Constitutional Thinking and Universal Order: Chosŏn and China in Comparative Perspective
Sixiang Wang, UCLA
Wed, 4/16 · 4:30 pm—6:00 pm · 202 Jones Hall
Program in East Asian Studies

Chosŏn Korea and Late Imperial China entered into a long period of fairly stable diplomatic exchanges. Though occasionally punctuated by dramatic geopolitical realignments, the relationship was structured through rituals, principles, and institutionalized commitments that regularly gestured to a political order that went beyond the bilateral relationship. This talk posits that these evocations of a constitutional order point to a domain of unspoken consensus regarding the terms of early modern Sino-Korean relations. This sense of constitutionality, often instantiated through ritual performances rather than articulated through formal, legalistic language, becomes more apparent when Chosŏn and Late Imperial Chinese practices are placed in dialogue with other early modern interstate orders (such as the Holy Roman Empire).

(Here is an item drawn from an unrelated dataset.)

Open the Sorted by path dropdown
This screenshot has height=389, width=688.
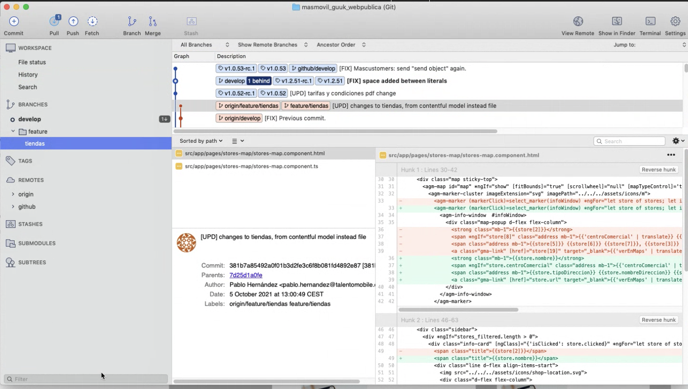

The legacy of this constitutional thinking also extends well into the contemporary period, informing both official and popular understandings of the relationship in China and Korea today.

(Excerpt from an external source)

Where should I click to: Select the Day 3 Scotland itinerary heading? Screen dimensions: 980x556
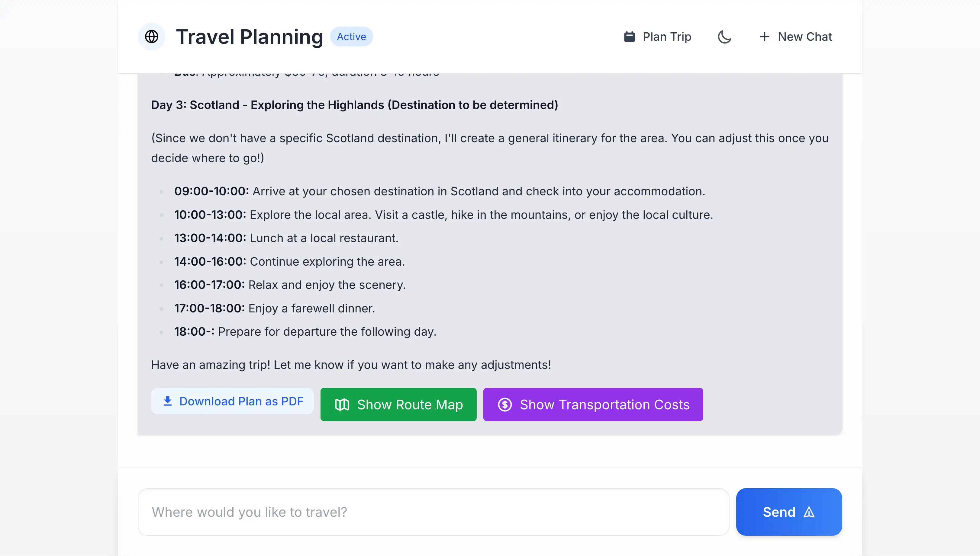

Sixiang Wang is Associate Professor of Asian Languages and Cultures at UCLA. He is a historian of Chosŏn Korea and early modern East Asia. His book, Boundless Winds of Empire: Rhetoric and Ritual in Early Chosŏn Diplomacy with Ming China (winner of the 2024 UC Berkeley Hong Yung Lee Book Award in Korean Studies & 2025 Association of Asian Studies James B. Palais Book Prize), reconstructs the cultural strategies of Korean diplomacy with Ming empire in the fifteenth and sixteenth centuries. It underscores how Korean ritual and literary practices inserted Chosŏn into the Ming empire’s legitimating strategies and established Korea as a stakeholder in a shared imperial tradition. He teaches courses on Korea’s pre-nineteenth-century history and the history of cultural and intellectual interactions in early modern East Asia. Sixiang Wang received his PhD in East Asian Languages and Cultures from Columbia University.